*Perintah Tugas A*
Menurut teks tentang sistem hukum civil law dan common law, sistem hukum di berbagai negara umumnya dibedakan menjadi berapa kelompok besar?
*Perintah Tugas B*
Tuliskan lanjutan teks tentang sistem hukum civil law dan common law, dimulai setelah bagian terakhir yang ditampilkan.

*Teks Pilihan*
Hukum Civil Law dan Common Law
Perbedaan SistemSistem hukum di berbagai negara di dunia umumnya dibedakan menjadi dua kelompok besar, yaitu sistem hukum civil law dan common law. Keduanya memiliki akar sejarah dan perkembangan yang berbeda, yang memengaruhi cara pengaturan hukum di berbagai negara. Artikel ini akan mengupas secara rinci perbedaan dan persamaan antara kedua sistem ini, sejarah perkembangannya, negara-negara yang menganutnya, serta pandangan dari beberapa ahli hukum.
Perbedaan Sistem Hukum Civil Law dan Common Law
1. Sejarah dan Asal-Usul
a. Civil Law (Hukum Sipil)

*Bahan Tersedia*
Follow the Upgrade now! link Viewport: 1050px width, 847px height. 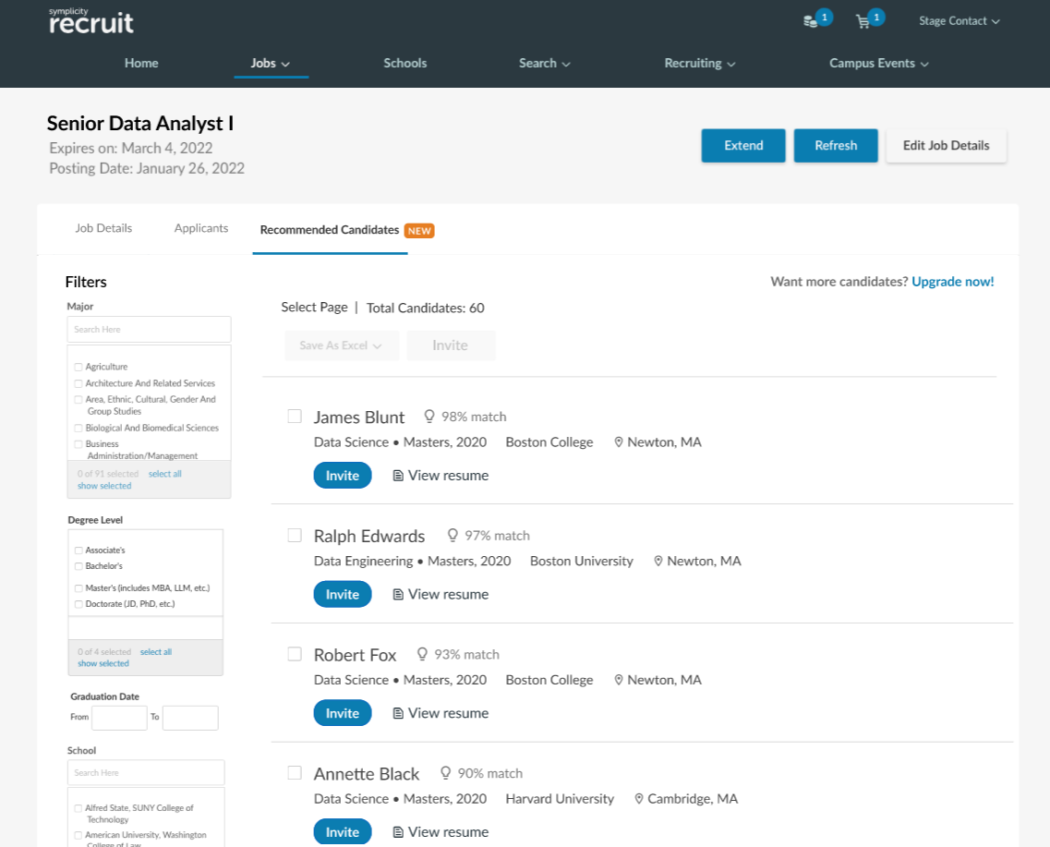point(952,282)
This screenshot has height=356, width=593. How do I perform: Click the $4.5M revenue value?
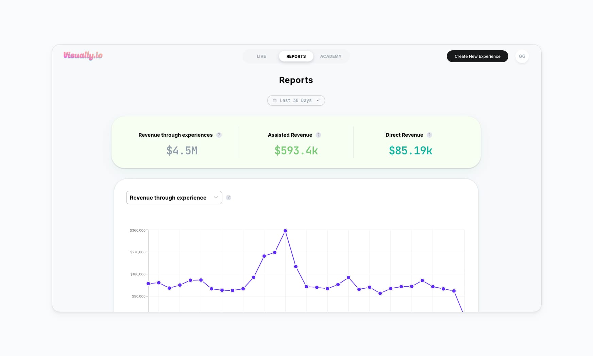click(x=182, y=150)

*Jawaban Tertulis A*
Dua kelompok besar, yaitu sistem hukum civil law dan common law.

*Jawaban Tertulis B*
Sistem civil law berasal dari Romawi Kuno, lebih khusus dari Corpus Juris Civilis, kompilasi hukum yang dilakukan pada masa kekaisaran Justinian pada abad ke-6 Masehi. Hukum ini kemudian berkembang di Eropa melalui pengaruh universitas-universitas di abad pertengahan, terutama di Italia. Pada abad ke-19, civil law mendapat pengaruh besar dari Napoleonic Code (1804) di Prancis dan Brgerliches Gesetzbuch (BGB) di Jerman, yang kemudian menjadi dasar utama dalam pengembangan hukum sipil modern.
Sistem civil law didasarkan pada kodifikasi hukum, yaitu penyusunan aturan-aturan hukum secara sistematis dalam suatu kitab undang-undang. Hakim dalam sistem ini berperan menerapkan hukum yang telah dikodifikasi oleh legislatif, dan tidak memiliki wewenang untuk membuat hukum.
b. Common Law
Sistem common law berasal dari Inggris setelah penaklukan Norman pada tahun 1066. Sistem ini berkembang dari praktik pengadilan kerajaan yang secara bertahap menyusun kumpulan keputusan yang berfungsi sebagai preseden. Dalam common law, hukum dikembangkan berdasarkan yurisprudensi, yaitu keputusan pengadilan sebelumnya yang diikuti dalam kasus-kasus serupa.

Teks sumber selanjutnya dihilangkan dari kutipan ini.